━━━ PROVIDED PASSAGE ━━━
He added that few in the Quebec student movement expected the government to make concession in the budget.
“If they are going to start making concessions, it will probably be next week or the week after, when a strike will have started to last for six weeks,” he said.
According to the budget, the tuition hike will result in a $95 million increase in student contribution, in the form of tuition fees, to Quebec university funding. By the end of the hikes in 2017, the student contribution will have jumped from 12.9 per cent in 2009 to 17 per cent.
Bachand told the National Assembly yesterday that it was “reasonable for a student to assume 17 per cent of the cost of his or her education.”
Spending by the Ministry of Education, Leisure and Sport is also budgeted to increase by 2.2 per cent to just under $16 billion.
Pedneault noted how the budget has made no provision regarding tuition fees for international or out-of-province students. According to Pedneault, the government committed in last year’s budget to consult with student associations about fees for out-of-province and international students. Pedneault said these consultations never took place.
Pedneault explained that, since tuition fees are set by the government, they could give very little warning before deciding to re-regulate or de-regulate international and out-of-province fees.
“It’s very much possible that students will know at the last minute if their fees are going up, or by how much,” said Pedneault.
Pedneault noted the Quebec government’s recent deregulation of international tuition fees in some university programs. At McGill, international tuition for Law, Engineering, Management, and Science is deregulated.
“The government just hasn’t made any indication of what their intentions are, which is not surprising, but also dishonest given the commitments they made exactly a year ago,” he continued.
Pedneault said it was possible the government wants to keep the international and out-of-province tuition issue as a “bargaining chip in eventual negotiations.”
“They might hope to play students off against each other by maybe negotiating a tuition freeze or less of a tuition increase in exchange for a tuition increase for out-of-province and international students,” said Pedneault.
━━━
--- GOALS ---
[A] According to the Quebec tuition article, which McGill programs have deregulated international tuition?
[B] Duplicate the part of the Quebec tuition article that opens with the words containing "Bachand told the" and closes with "never took place.".
━━━ ITEMS ━━━
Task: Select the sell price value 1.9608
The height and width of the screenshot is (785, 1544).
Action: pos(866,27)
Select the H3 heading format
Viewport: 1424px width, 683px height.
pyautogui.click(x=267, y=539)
━━━
--- EXERCISE RESPONSES ---
[A] Law, Engineering, Management, and Science.

[B]
Bachand told the National Assembly yesterday that it was “reasonable for a student to assume 17 per cent of the cost of his or her education.”
Spending by the Ministry of Education, Leisure and Sport is also budgeted to increase by 2.2 per cent to just under $16 billion.
Pedneault noted how the budget has made no provision regarding tuition fees for international or out-of-province students. According to Pedneault, the government committed in last year’s budget to consult with student associations about fees for out-of-province and international students. Pedneault said these consultations never took place.